Text shown ->
Creamy Chicken Sausage Orzo is a comforting, one-pan dinner that’s rich, flavorful, and easy to pull together in under 30 minutes. I simmer orzo pasta in a creamy garlic sauce with savory slices of chicken sausage and tender vegetables. Everything cooks in one skillet, which means minimal cleanup and maximum flavor.

Why You’ll Love This Recipe

I love this recipe because it’s fast, flexible, and feels like a full meal without a lot of effort. The orzo soaks up all the flavor from the sausage and cream sauce, while the dish stays creamy and satisfying without being heavy. It’s great for a quick weeknight dinner and makes delicious leftovers for lunch the next day.

Ingredients

(Here’s a tip: Check out the full list of ingredients and measurements in the recipe card below.)

  • Chicken sausage (sliced, fully cooked)

  • Orzo pasta

  • Garlic (minced)

  • Onion (chopped)

  • Chicken broth

  • Heavy cream or half-and-half

  • Parmesan cheese (grated)

Provided material ->

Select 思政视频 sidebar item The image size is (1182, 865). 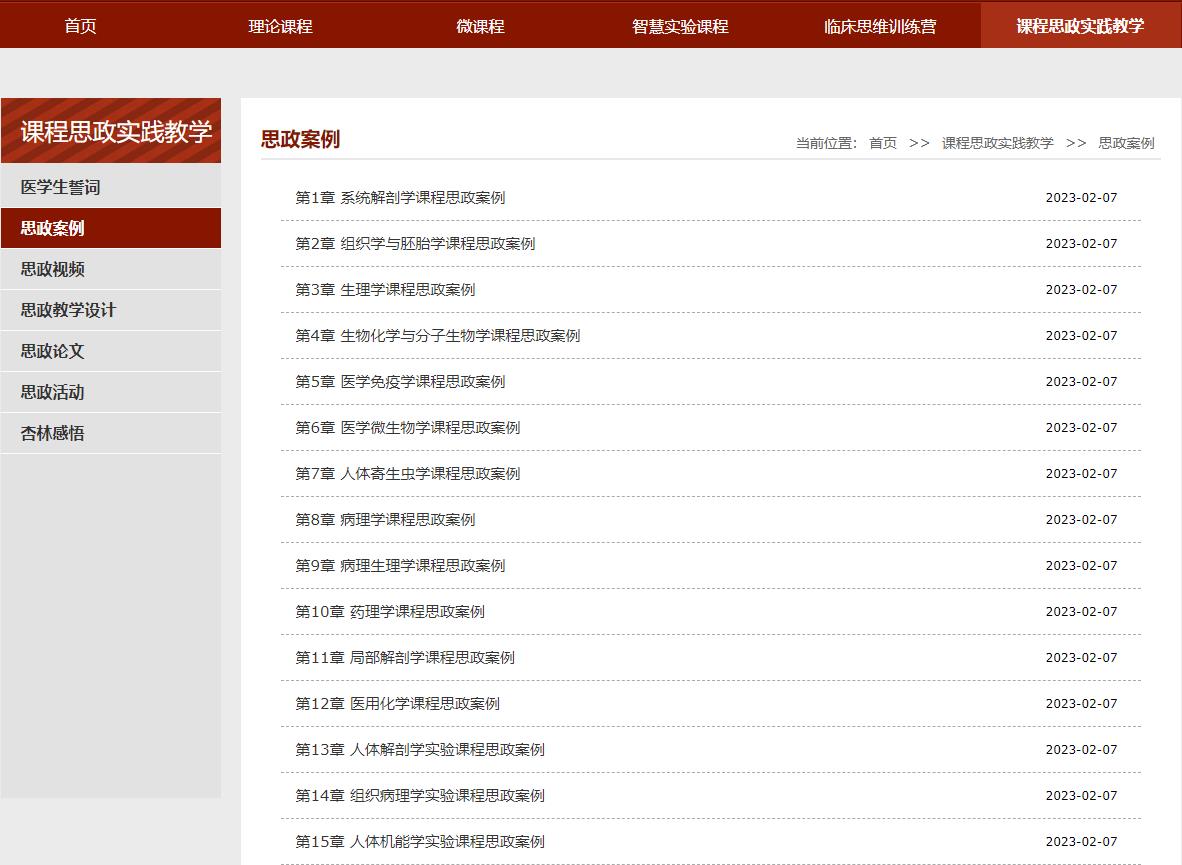[x=52, y=269]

Objective 1 ->
In the recipe text, what does the orzo soak up?
Objective 2 ->
Quote the recipe text between "Creamy Chicken Sausage" and "and maximum flavor.", inclusive.

Result 1 ->
All the flavor from the sausage and cream sauce.

Result 2 ->
Creamy Chicken Sausage Orzo is a comforting, one-pan dinner that’s rich, flavorful, and easy to pull together in under 30 minutes. I simmer orzo pasta in a creamy garlic sauce with savory slices of chicken sausage and tender vegetables. Everything cooks in one skillet, which means minimal cleanup and maximum flavor.